A produção aborda a rotina de criminosos de grande repercussão nacional que passaram pelo Complexo Penitenciário de Tremembé, localizado no interior paulista. O caso de Sandrão ganhou destaque por sua convivência com figuras como Suzane von Richthofen e Elize Matsunaga, fato frequentemente mencionado em reportagens e documentários sobre o presídio.
Alegações do processo movido por Sandrão
No processo, Sandrão afirma que não autorizou o uso de sua imagem na obra e sustenta que a série teria manipulado eventos e comportamento atribuídos a ela. A defesa argumenta que a produção teria extrapolado fatos, contribuindo para reforçar um retrato negativo e sensacionalista. Entre os pontos contestados estão interpretações apresentadas na narrativa, que atribuem à ex-detenta um papel de liderança entre as internas.
A série também sugere que ela exercia influência direta sobre outras presas, incluindo Suzane von Richthofen. A defesa nega essa representação e a classifica como distorcida, afirmando que Sandrão nunca ocupou posição hierárquica no presídio.
Outro ponto questionado diz respeito a uma marca supostamente causada por um tiro durante o crime pelo qual foi condenada. Segundo a ex-detenta, a série teria mostrado essa característica física para reforçar uma imagem agressiva e associá-la a antecedentes violentos inexistentes. Na petição, ela afirma que isso “compromete sua integridade e ampliou estigmas sociais já existentes”.
A polêmica sobre a “gaiola do amor”
A série menciona um espaço reservado no presídio conhecido como “gaiola do amor”, onde casais homoafetivos teriam encontros íntimos. Sandrão nega a existência do local e alega que o recurso dramatúrgico reforça estereótipos e situações que, segundo ela, jamais aconteceram. De acordo com sua declaração, demonstrações de afeto explícitas não eram permitidas em público, e qualquer intimidade ocorria estritamente dentro das celas, seguindo regras do sistema prisional.

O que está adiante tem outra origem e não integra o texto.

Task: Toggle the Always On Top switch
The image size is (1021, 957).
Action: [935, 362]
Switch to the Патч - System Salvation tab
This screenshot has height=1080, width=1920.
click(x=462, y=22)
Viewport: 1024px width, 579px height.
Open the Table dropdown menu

Amazon ainda não se pronunciou
A Amazon Prime Video não emitiu resposta oficial sobre o caso até o momento. A plataforma segue a política interna de não comentar processos em andamento. O Grupo Metacorp, responsável pela produção, também não divulgou posicionamento público.

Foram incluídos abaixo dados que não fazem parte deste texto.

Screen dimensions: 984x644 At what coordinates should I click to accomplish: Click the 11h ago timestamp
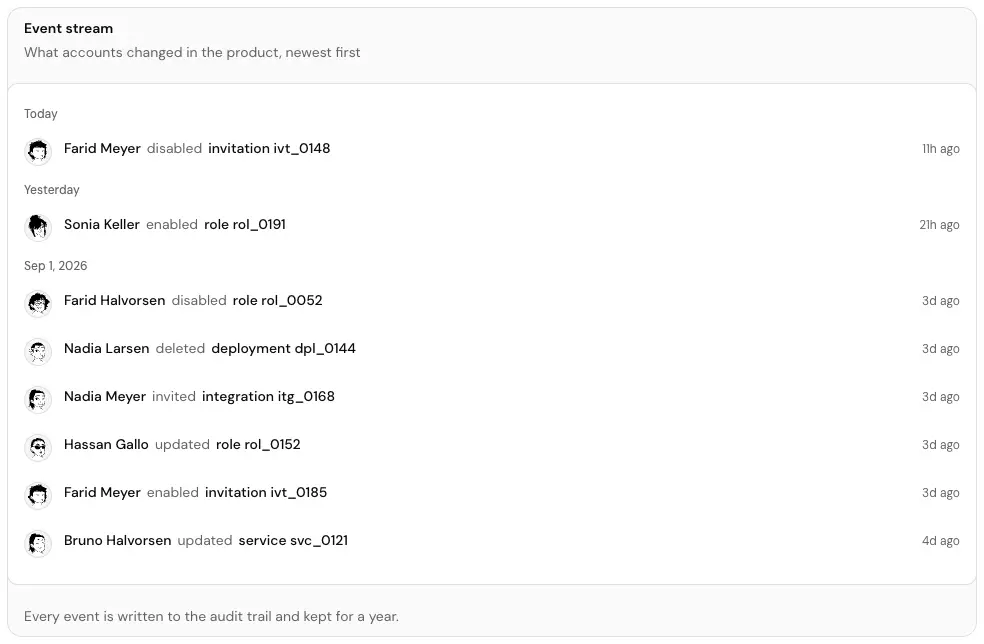[940, 149]
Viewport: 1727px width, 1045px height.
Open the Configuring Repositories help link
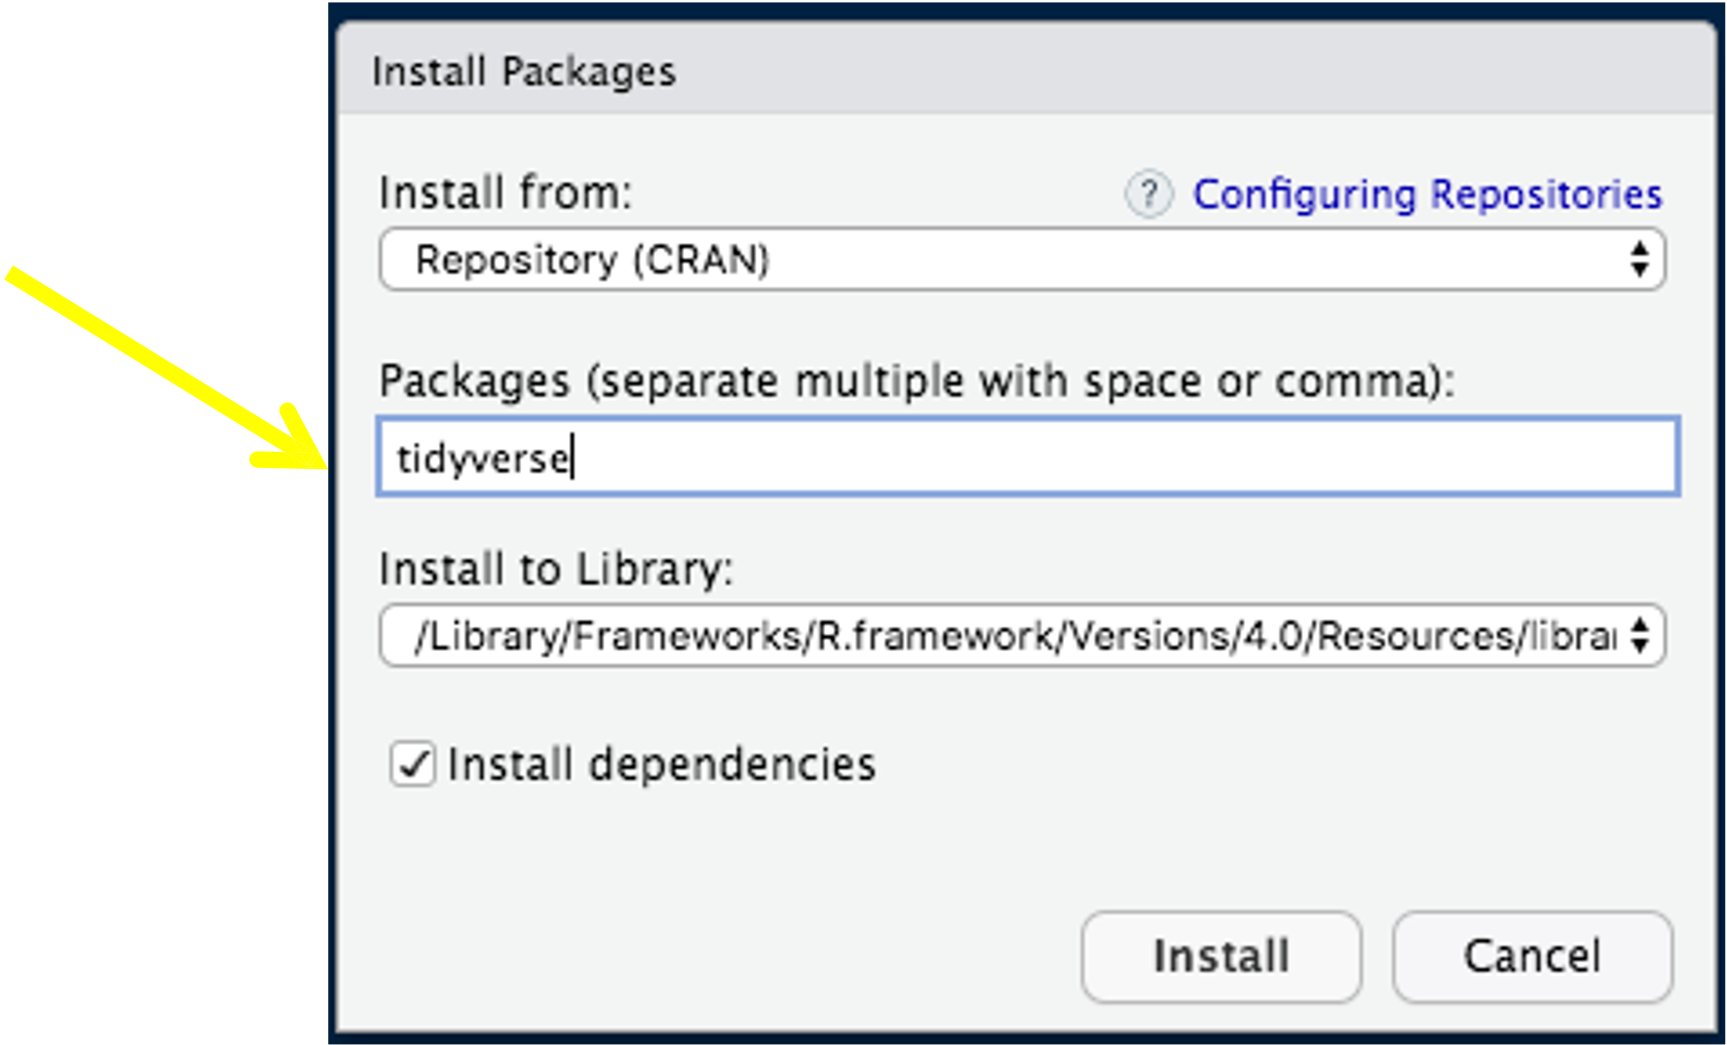(x=1427, y=194)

Especialistas em direito digital ouvidos por veículos de imprensa afirmam que casos envolvendo uso de imagem em produções de true crime são complexos, especialmente quando se trata de pessoas condenadas criminalmente, cuja trajetória já é documentada em registros públicos. Ainda assim, a discussão sobre limites éticos e ficcionalização permanece em pauta.
Relembre o crime que levou Sandrão à prisão
O caso que culminou na condenação de Sandrão ocorreu em 2003, na periferia de Mogi das Cruzes (SP). Ela foi sentenciada inicialmente a 27 anos de prisão, depois reduzidos para 24 anos, pelo sequestro e morte de Talisson Vinicius da Silva Castro, de 14 anos.

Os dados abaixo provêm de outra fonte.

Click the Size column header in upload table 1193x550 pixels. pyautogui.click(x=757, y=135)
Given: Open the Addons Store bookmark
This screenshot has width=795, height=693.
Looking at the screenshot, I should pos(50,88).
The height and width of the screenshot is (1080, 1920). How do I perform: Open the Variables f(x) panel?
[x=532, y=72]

O crime envolvia pedido de resgate negociado com a família do adolescente. Sandrão admitiu participação nas negociações financeiras, mas alegou ter sido coagida pelo então namorado, Valdir Pereira Martins, considerado mentor do crime. O adolescente foi morto com um tiro na cabeça, e seu corpo encontrado amarrado e amordaçado.
Embora não tenha disparado o tiro, Sandrão foi condenada por participação direta no sequestro. Em 2015, progrediu ao regime semiaberto e, posteriormente, à liberdade condicional, mantendo-se distante da mídia até o lançamento da série.
Próximos desdobramentos
O processo agora segue para análise judicial, incluindo pedidos de perícia, manifestação das empresas citadas e avaliação de eventuais responsabilidades. Caso a decisão seja favorável à ex-detenta, a Amazon e o Grupo Metacorp poderão ser obrigados a pagar indenização e adequar procedimentos futuros para uso de imagem em produções documentais.